------ Page text ------
Also running less than 93 octane(or whatever is the highest available) is not a great way to save money.
Agreed, if they ran your car in 4th gear, which is what would have been used on practically any 5-speed Mustang prior to 2011, then you will have lower numbers. My dyno guy did this for my 1st run, and my next question was, what gear did you just use. When he said 4th and I to explain that 5th gear was the new 1:1 gear, and to run it again. We saw a bump of about 12hp and 40tq by using 5th.

As for the gas, I've explained this over and over and over on threads. It is pointless to put lower octane gas in your car unless higher octane fuel simply isn't available at the gas station your at, and another gas station simply isn't an option at the time.

The cost difference between mid-grade to premium is about $0.15, and regardless if fuel sells for $1.50 or $6.00 per gallon, the cost differential is almost always constant $0.15 per gallon.

15-gal of 89-Oct @ $3.50 = $52.50
15-gal of 93-Oct @ $3.65 = $54.75

Savings = $2.25 for fill-up of 15-gallons.
------ Stored data ------
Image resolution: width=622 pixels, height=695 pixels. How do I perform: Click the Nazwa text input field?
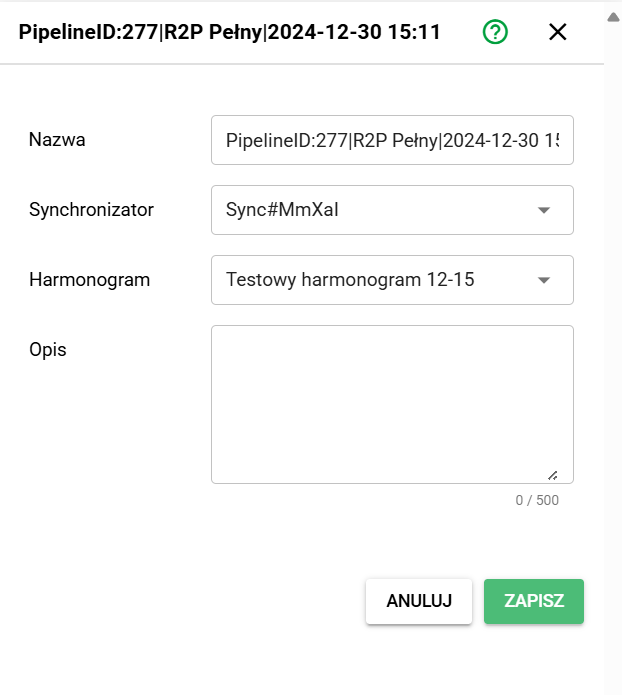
------
Task set ->
1. According to the forum post about fuel octane and dyno runs, how much did power and torque rise when the car was run in 5th gear instead of 4th?
2. Reproduce the forum post about fuel octane and dyno runs, starting with "As for the gas, I've" and going on through "constant $0.15 per gallon.".
3. Proceed with the forum post about fuel octane and dyno runs from its last line.
The material has no connection to the forum post about fuel octane and dyno runs.

Written answers ->
1. Power rose by about 12hp, and torque rose by about 40tq.

2.
As for the gas, I've explained this over and over and over on threads. It is pointless to put lower octane gas in your car unless higher octane fuel simply isn't available at the gas station your at, and another gas station simply isn't an option at the time.

The cost difference between mid-grade to premium is about $0.15, and regardless if fuel sells for $1.50 or $6.00 per gallon, the cost differential is almost always constant $0.15 per gallon.

3.
If you drive 20,000 miles per year and you average 20mpg, that save you a whopping $12.50 per month, or $150.00 per year.

I hope this sheds light on how absolutely ridiculous and fruitless filling up with less than premium octane full really is.

Now, if you seriously need to scrape to come up with an extra $12.50 per month for premium octane fuel, than you have much bigger financial problems that you're willing to admit to, on top of the fact that you bought the wrong car as well, as a Mustang GT will cost more to own per year over a V6 model simply based on the oil changes, as the GT 5.0 takes 8-quarts of oil instead of 5-quarts, and that alone will cost you about an extra $15 per oil change.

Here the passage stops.